start Extract to read
Delivered at Customs House as part of Sydney Mardi Gras, 2017

I have spent my life carving out a comfortable space, or at least one I can happily claim as my own, in my practical vulnerability, in my intellectual uncertainty and just in the trillions of things I still don’t know about this world. So, even though I am on a panel with artists with so much more experience and knowledge than I feel I have, it’s possibly counterintuitive for me to feel nervous in this setting.

 

Yet, as I sit here, I feel I should have created more of a name for myself as an artist and I am berating myself for not having read more radical disability theory before this very moment.  Additionally, I am telling myself that maybe I should have worn something more, I don’t know, obviously disabled or outrageously queer. Just something that would have screamed identity pride (and social competence) more loudly.

 

Still, I think that’s what is unnervingly beautiful and powerful about those of us who live within the unseen margins of society - our survival is an important, resourceful and political act.  We spend so much of our lives wrestling with how to be defiantly substantial and visible in a world that denies us access to many of the basic things we need to function, but also to the important opportunity to write the stories that often socially define us.

 

At a young age, I knew the striking power of being comfortable and confident in my own muscle and mind, and using that as a source of ample creativity, social armour and a political statement.

 

Yet, because I am a product of all that surrounds me, as well as what's in me, I am uneasy about not completely renouncing my feminine pronouns as yet, even though I don’t particularly feel female. For you see, interestingly enough, from before I even knew what it signified, my body has always been totally queer, in the original meaning of the word. In the sense that it always has pushed the limits of people’s understandings of identity and humanity.  My body is regularly read as genderless and asexual, irrespective of my actual appearance. Consequently, from a young age, of course, I seemed to be fighting a similar battle from the opposite direction. In other words, to claim femaleness and to be accepted into the mainstream, and in recent years, to feel I could be recognised in the feminist movement. So, my own sense of my gender has been tied up in my lifelong, uneasy, and terribly inadequate performance of ordinariness, of trying to be all these things that never felt that comfortable or natural for me or my body to wear.

 

For example, despite knowing the important social movement and history attached to the word “disabled”, I used to be fearful of using it to describe myself. I was scared to occupy the social space that rests opposite “abled” in people’s minds. This is why the common understanding of the disabled-abled binary is just as damaging as other social binaries.

 

In that regard, things changed for me when I listened to a podcast sometime early last year, where poet and playwright Kevin Kling discussed the prefix dis in reference to Dante’s Inferno.  In his epic poem, Dante describes” The City of Dis”, the underworld. It is a place of shadow and reflection, where you round off the rough edges of torment and desire. Dis, obviously, is the prefix for “disability,” which doesn’t mean unability, it means “able through the world of shadow and reflection.” And so, it’s just another way of doing things… It is literally having a foot in two worlds.”
end Extract to read
start Data block
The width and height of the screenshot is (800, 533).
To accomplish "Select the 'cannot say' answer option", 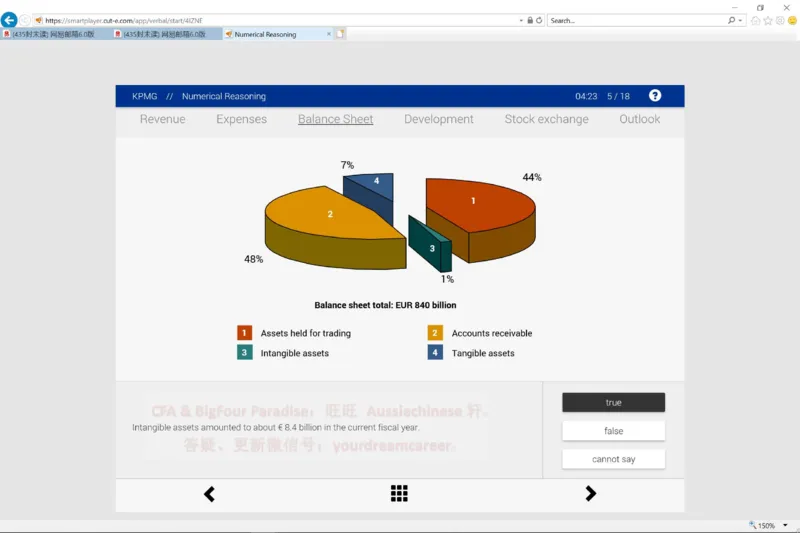I will coord(613,459).
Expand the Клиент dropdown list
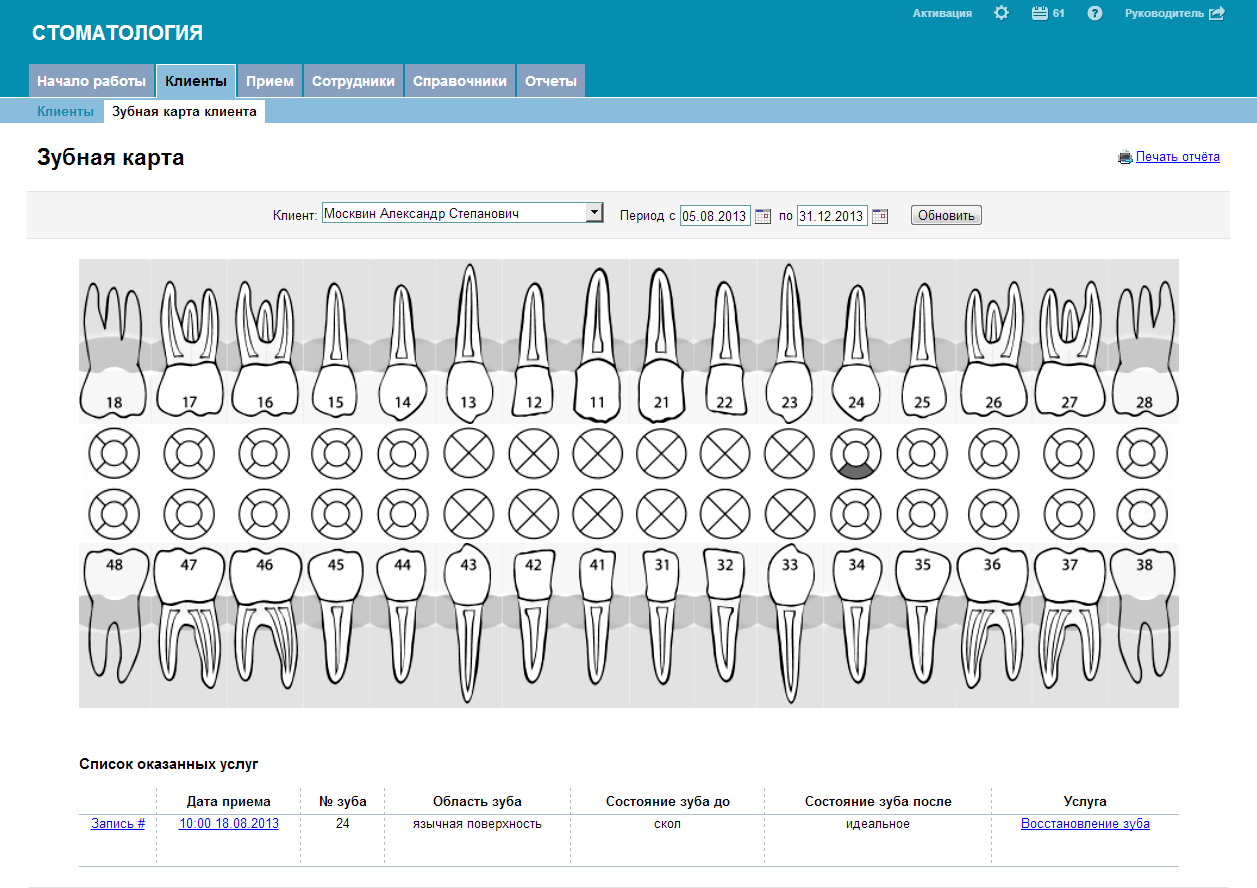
end Data block
Prompt 1
Answer these questions about the speech.
(a) Where was the speech delivered, and as part of which event?
(b) How does the speaker say their body is regularly read?
(c) On the podcast, who discussed the prefix "dis," and in reference to which work?
Prompt 2
Summarize the speech in two sentences.
Work from the speech alone and ignore the material.

Full response 1
(a) At Customs House, as part of Sydney Mardi Gras in 2017.
(b) As genderless and asexual, irrespective of the speaker's actual appearance.
(c) Poet and playwright Kevin Kling, in reference to Dante's Inferno.

Full response 2
Speaking on a panel at Sydney Mardi Gras in 2017, the speaker admits to feeling nervous despite a lifelong comfort with uncertainty, and argues that survival within society's unseen margins is an important, resourceful and political act. The speaker describes a body regularly read as genderless and asexual and a past fear of the word "disabled," then explains how Kevin Kling's podcast discussion of the prefix "dis" in Dante's Inferno recast disability as having a foot in two worlds.